CUPLIKAN TEKS >>
☆ ☆ ☆ ☆ ☆ ☆ ☆
Dahulu Koruptor, Bacaleg Kemudian?

Dunia Terbalik. Anda  ingat? Ini salah satu judul sinetron yang pernah kejar tayang di sebuah stasiun televisi nasional. Genrenya satire namun dikemas dengan kocak. Bercerita tentang apa yang tak lazim bahkan buruk tapi dipandang baik. Sebaliknya, yang seharusnya baik malah dianggap aneh bahkan buruk.

 

Merujuk ke kondisi sekarang, siapa sangka skenario serial di atas semakin lama jadi fenomena biasa. Salah satunya tampak dari sejumlah bakal calon anggota legislatif yang juga mantan terpidana. Termasuk mantan narapidana kasus korupsi dari total 67 orang di antaranya. Angka itu untuk tingkat pusat, belum termasuk skala provinsi maupun kabupaten/kota madya.

 

Luar biasa. Memang benar ada yang dinamakan kesempatan kedua. Tetapi harusnya tak berlaku untuk perbuatan khianat atas amanah sebagai pejabat publik. Sebab tak menutup kemungkinan akan mengulanginya lagi bila ada kesempatan dan rakyat kembali dirugikan. Hal itu dinyatakan setidaknya oleh beberapa lembaga independen yang menaruh perhatian terhadap masalah ini seperti ICW, Perludem dan JPRR (republika.co.id, 28/8/2023).
☆ ☆ ☆ ☆ ☆ ☆ ☆
SOAL LATIHAN >> Sebutkan lembaga independen yang disebut dalam cuplikan teks tentang bakal calon legislatif mantan koruptor.

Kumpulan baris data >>
☆ ☆ ☆ ☆ ☆ ☆ ☆
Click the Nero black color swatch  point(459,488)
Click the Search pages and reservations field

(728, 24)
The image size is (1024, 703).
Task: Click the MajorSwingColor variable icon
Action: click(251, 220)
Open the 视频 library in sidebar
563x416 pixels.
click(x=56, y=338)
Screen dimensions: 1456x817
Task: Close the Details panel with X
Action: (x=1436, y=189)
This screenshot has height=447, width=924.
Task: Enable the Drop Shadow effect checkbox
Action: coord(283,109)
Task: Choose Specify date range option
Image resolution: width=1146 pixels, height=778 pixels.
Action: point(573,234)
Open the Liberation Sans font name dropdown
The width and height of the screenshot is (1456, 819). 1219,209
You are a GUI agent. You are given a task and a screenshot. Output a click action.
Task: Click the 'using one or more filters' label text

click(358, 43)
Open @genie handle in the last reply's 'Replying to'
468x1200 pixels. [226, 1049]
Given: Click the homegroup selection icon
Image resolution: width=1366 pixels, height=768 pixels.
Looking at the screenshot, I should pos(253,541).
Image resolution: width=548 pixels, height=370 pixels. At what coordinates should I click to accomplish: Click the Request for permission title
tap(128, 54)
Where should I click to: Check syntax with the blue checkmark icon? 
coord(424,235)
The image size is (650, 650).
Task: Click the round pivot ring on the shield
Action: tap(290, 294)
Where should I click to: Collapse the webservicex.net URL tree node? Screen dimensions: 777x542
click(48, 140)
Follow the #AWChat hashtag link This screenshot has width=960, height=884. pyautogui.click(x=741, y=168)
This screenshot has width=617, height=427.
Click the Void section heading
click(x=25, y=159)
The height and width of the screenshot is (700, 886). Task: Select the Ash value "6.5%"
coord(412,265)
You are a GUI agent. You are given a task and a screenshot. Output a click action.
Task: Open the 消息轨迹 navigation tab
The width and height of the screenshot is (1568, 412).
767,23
☆ ☆ ☆ ☆ ☆ ☆ ☆
HASIL LATIHAN >> ICW, Perludem, dan JPRR.